Top of SUPPLIED MATERIAL
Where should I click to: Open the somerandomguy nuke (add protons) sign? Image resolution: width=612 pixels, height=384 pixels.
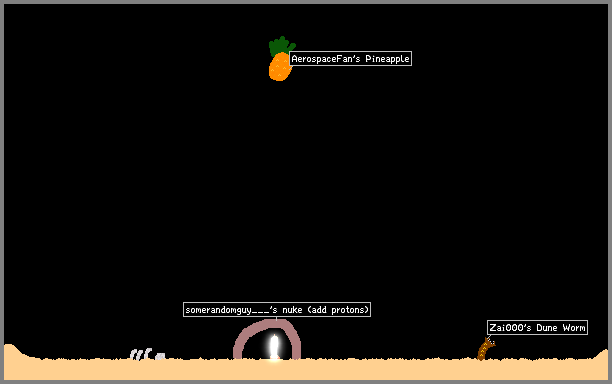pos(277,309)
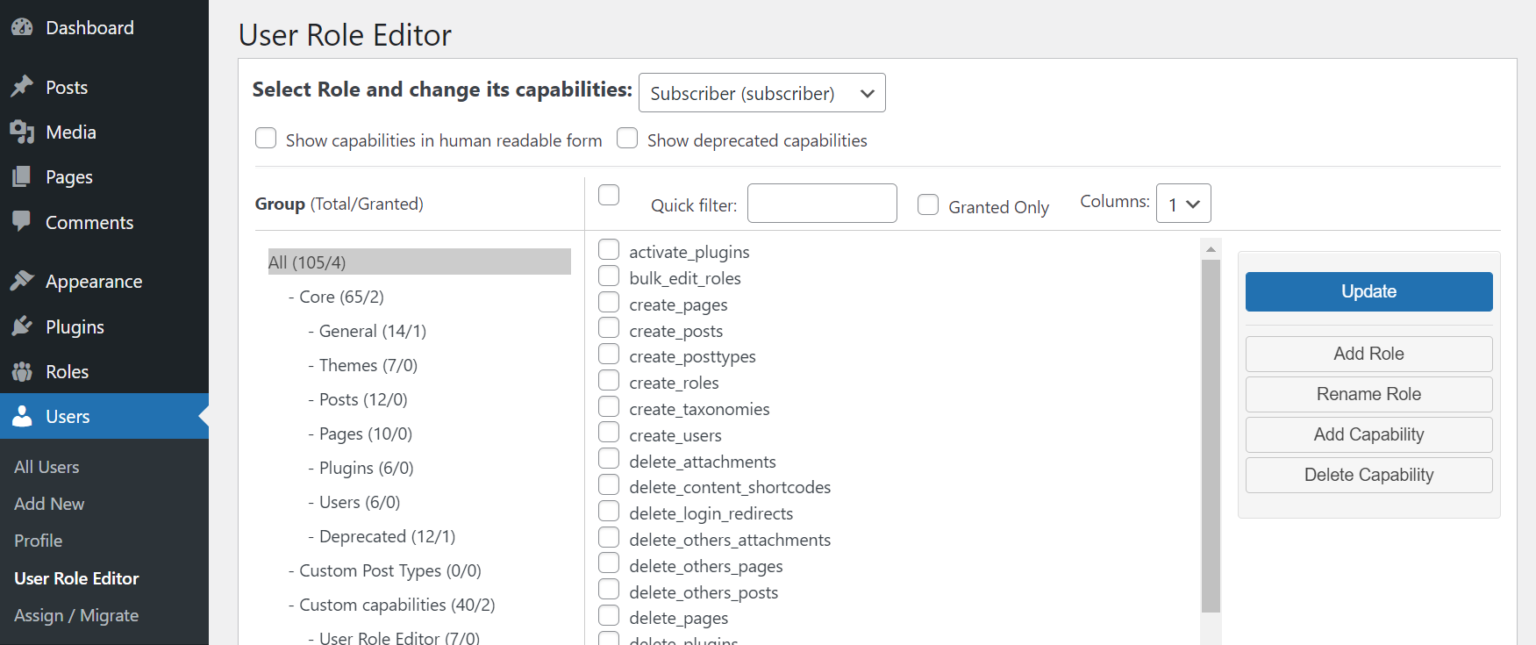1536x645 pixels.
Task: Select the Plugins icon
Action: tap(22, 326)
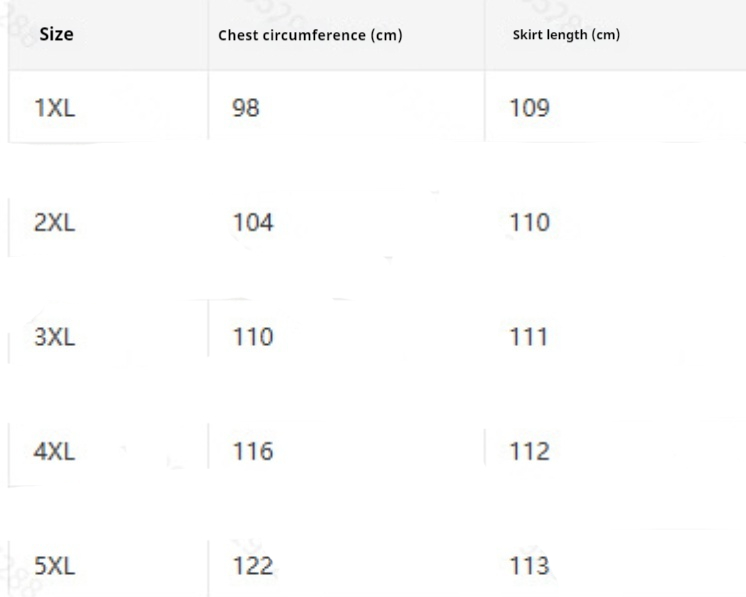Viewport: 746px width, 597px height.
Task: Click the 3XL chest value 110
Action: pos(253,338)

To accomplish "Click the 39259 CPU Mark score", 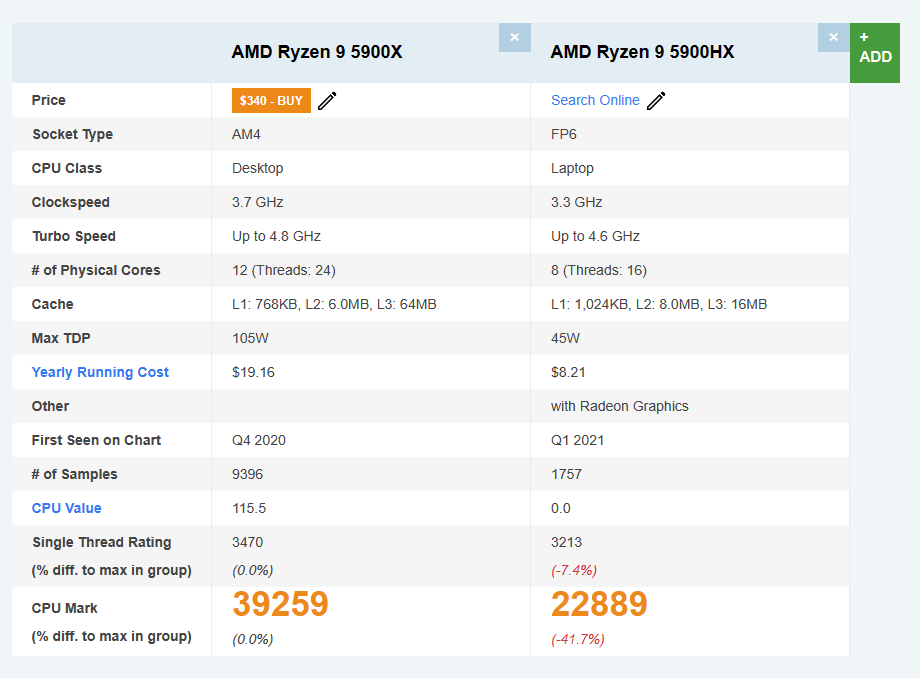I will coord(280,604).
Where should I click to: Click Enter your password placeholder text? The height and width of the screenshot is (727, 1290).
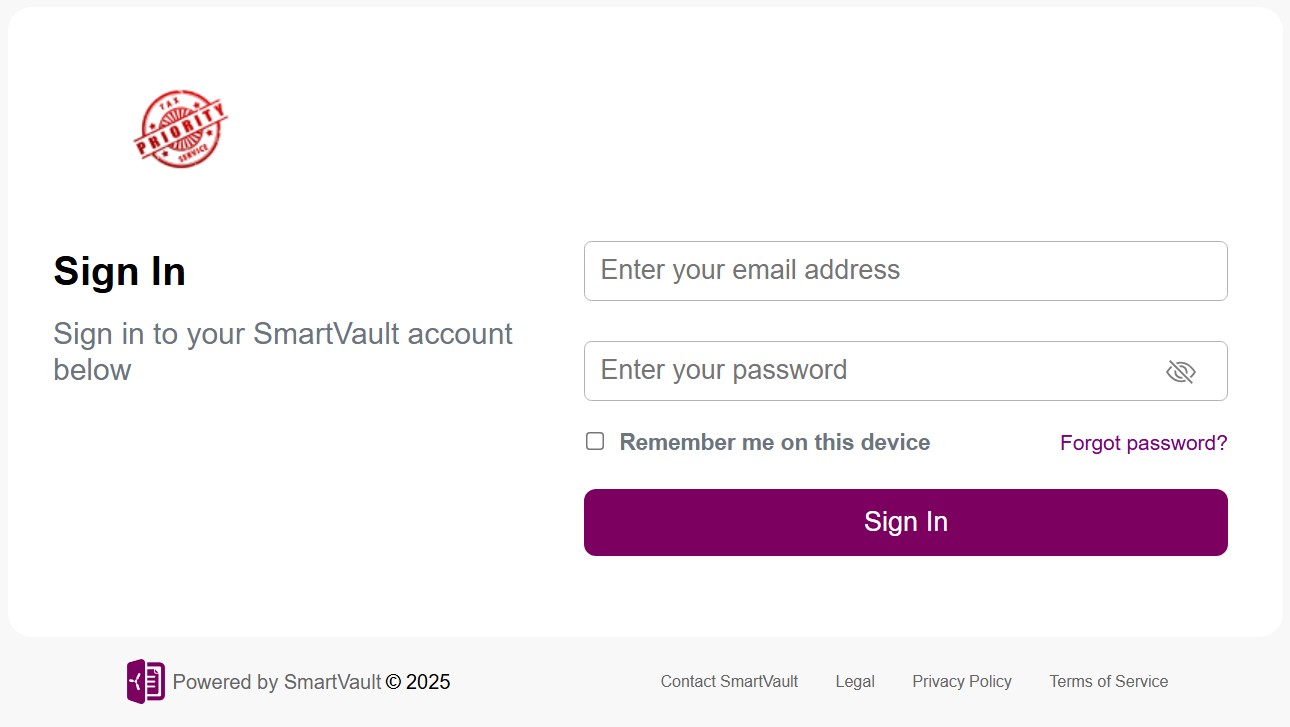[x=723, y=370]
Bottom of SUPPLIED MATERIAL
__TRY IT__. Copy out exactly the lines between the line containing "Where should I click to: Click" and the end of the entries, including both, and leave the pictures behind.

__TASK ANSWER__.
Where should I click to: Click Enter your password placeholder text? The height and width of the screenshot is (727, 1290).
[x=723, y=370]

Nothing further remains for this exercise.